What happens when a neighborhood institution disappears?
This past Friday, a variety of sources revealed the indoor, daily portion of the Phoenix Public Market would be closing its doors in just a week’s time.
The immediate, visceral reaction from the community was unsurprisingly one of shock and dismay, wondering aloud at how such a cornerstone could simply cease to exist.
From the perspective of economics, many asked how a neighborhood’s only grocery store could close after just over two years in operation.
Downtown is a food desert once again.
The weekly Open Air Market began in February 2005, becoming the first source for food in the downtown area in years. It was founded with the intention of later establishing a permanent location in the area, allowing essential access to food for a burgeoning downtown community.
After years of fundraising and renovations, the Urban Grocery and Wine Bar opened its doors in 2009 to an eager populace, offering lunch service and wines, and sharing space with the popular Royal at the Market coffee shop.
The location quickly became a hub for connectivity in downtown Phoenix, a staging area for many of the big ideas arriving in the city.
But did downtown ever have what it took to sustain a store like the Phoenix Public Market?
Undoubtedly, the downtown area features a lower population density than nearly any other city of its size in the country. Parking and vacant lots certainly don’t help its case. Across the street from the Market is an entire square block of parking spaces, right along Central Avenue, one of the most vital hubs of traffic in the entire city.
Blocking the Market’s view from the south is a small Valley Metro transit building, situated directly across from the Urban Grocery.
This past year, during what is usually the busiest season for the Market, the city of Phoenix was completing major street construction, shutting down the entire main entrance to the shop and diverting most pedestrian and vehicular traffic to peripheral entries. While the construction was supposed to be completed in November, it dragged through to January, leading to an estimated $40,000 in lost revenue for the store.
Still in progress is a public art installation funded by the National Endowment for the Arts that will now welcome visitors to an empty storefront.
How can a business be expected to survive when it is surrounded by dead space, empty lots and construction?
Where is the community?
If I had a nickel for every time a Downtown campus ASU student asked where they could buy groceries…
Countless students to this day have no idea where to buy produce near campus, and the very same students complain every time they have to buy anything from the woefully-understocked and overpriced Taylor Place Market.
The campus built to be “embedded” in the community did not establish any type of connection between its students and a grocery store that is only a few blocks away from its residence hall.
And for all of the lunchtime patrons of the store, did many truly linger and purchase groceries? This was the question asked repeatedly over the weekend by the local onlookers anxious to determine a cause for the Public Market’s sudden demise
What are we losing?
For an area so dedicated to local business and entrepreneurship, to lose a locally-owned market is to lose a cornerstone of the community.

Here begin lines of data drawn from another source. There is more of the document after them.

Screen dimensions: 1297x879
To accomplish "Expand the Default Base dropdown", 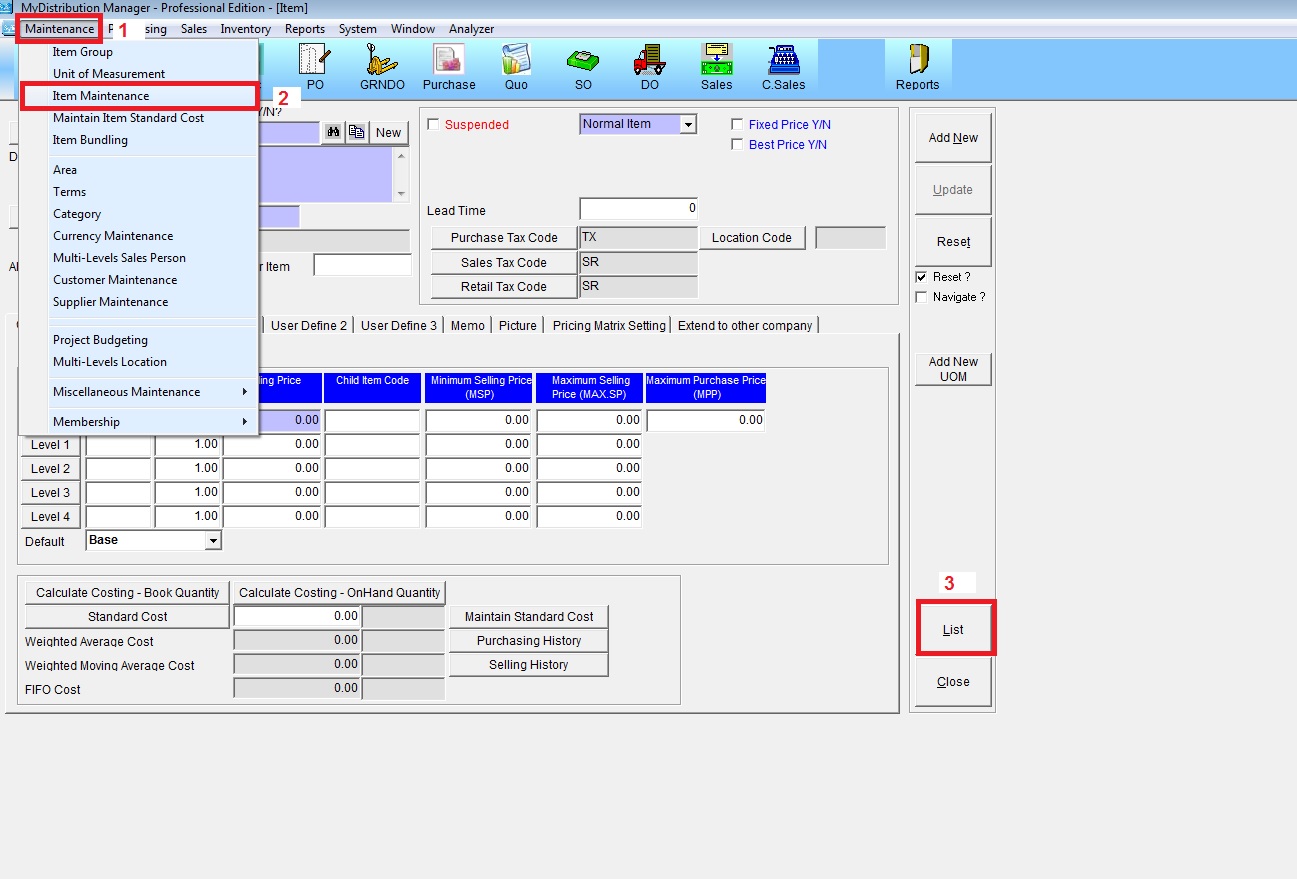I will (212, 541).
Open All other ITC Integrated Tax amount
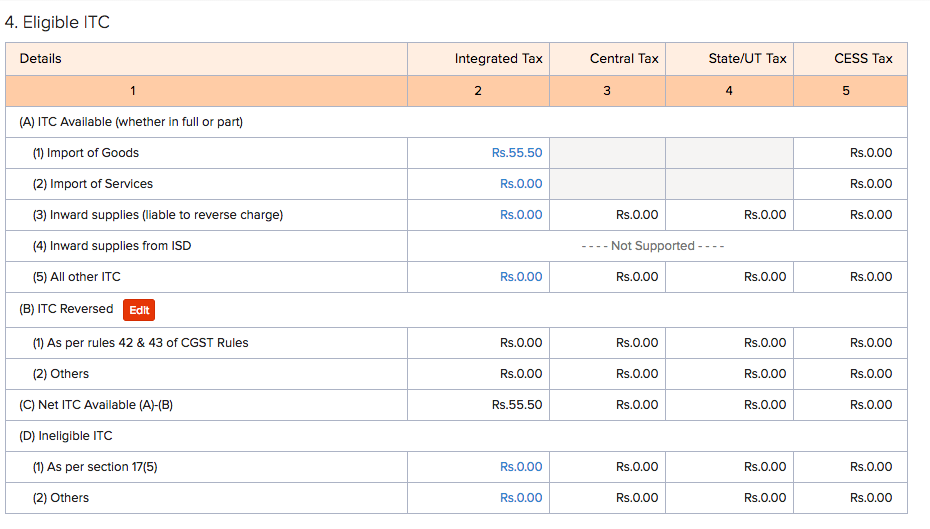The height and width of the screenshot is (529, 930). click(520, 277)
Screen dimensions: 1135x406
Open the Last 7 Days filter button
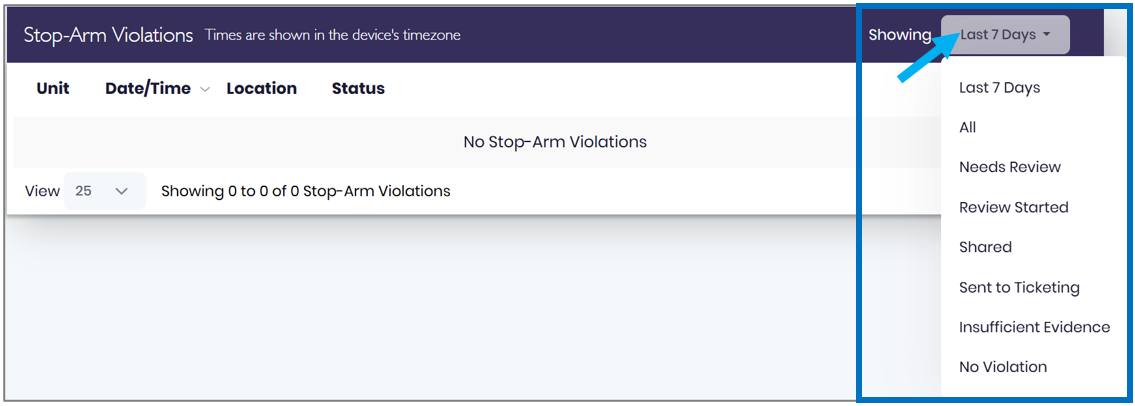click(x=1005, y=35)
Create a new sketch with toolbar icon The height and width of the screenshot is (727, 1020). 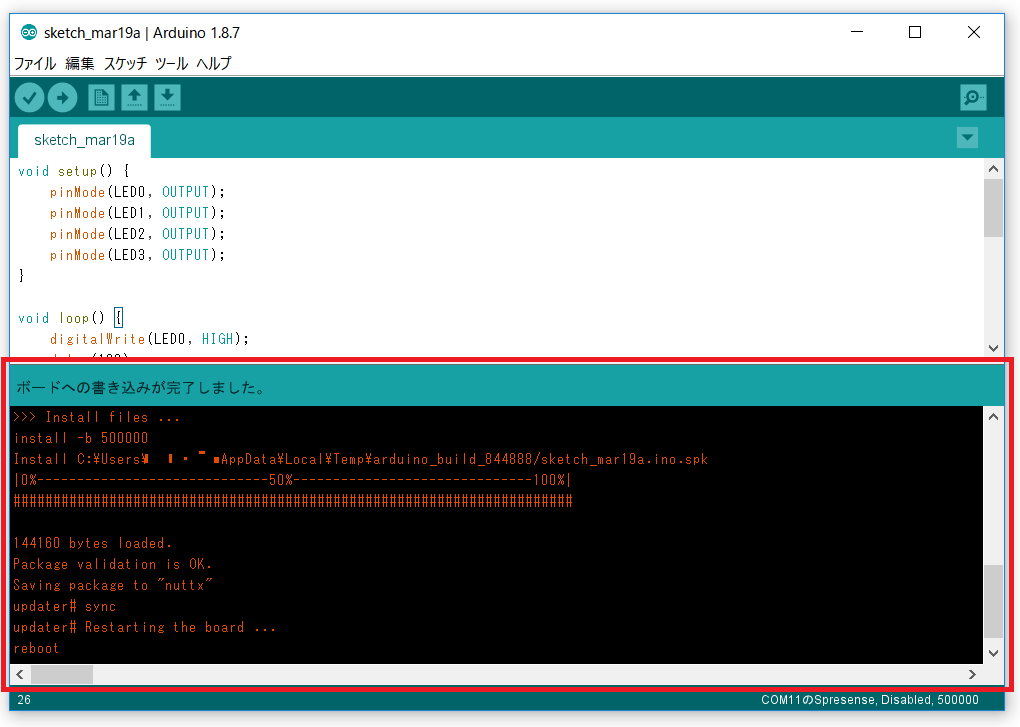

When no one in their right mind thought to sell food in the downtown area, the Public Market set down its roots — before ASU, before Civic Space, before CityScape and before 44 Monroe.
The organizers behind the Market gave developers incentive to place their newest projects in the downtown core, because now their residents and employees would have a place to shop.
Now, the nearest daily grocery in Phoenix is 1.5 miles away from the Downtown campus, which is located near the northern edge of the downtown core.
Considering the more than 400 signatures collected this past Saturday alone, and nearly 600 Facebook “Likes” attracted by community members looking to save the venerable shop, few are willing to take this lightly.
But after a few days of vigorous activity and discussion, the founders of the “Save Downtown Phoenix Public Market” page announced their own resignation. The closure was final.
What now?
With the closure of the Phoenix Public Market, the supposed urban core of Phoenix sees yet another empty storefront arise.
The Public Market served not only its customers, but its employees. It employed the area’s artists, musicians, community organizers, promoters, and just general resources.
Though the outdoor market, Food Truck Fridays and Royal at the Market will remain, the main space of the property will become desolate.
A definite void is arising, leaving local residents, students and businesspeople grasping for someone new to offer essential goods to a community in transition.
The Market’s closure leaves a lot of opportunity, but who will take it?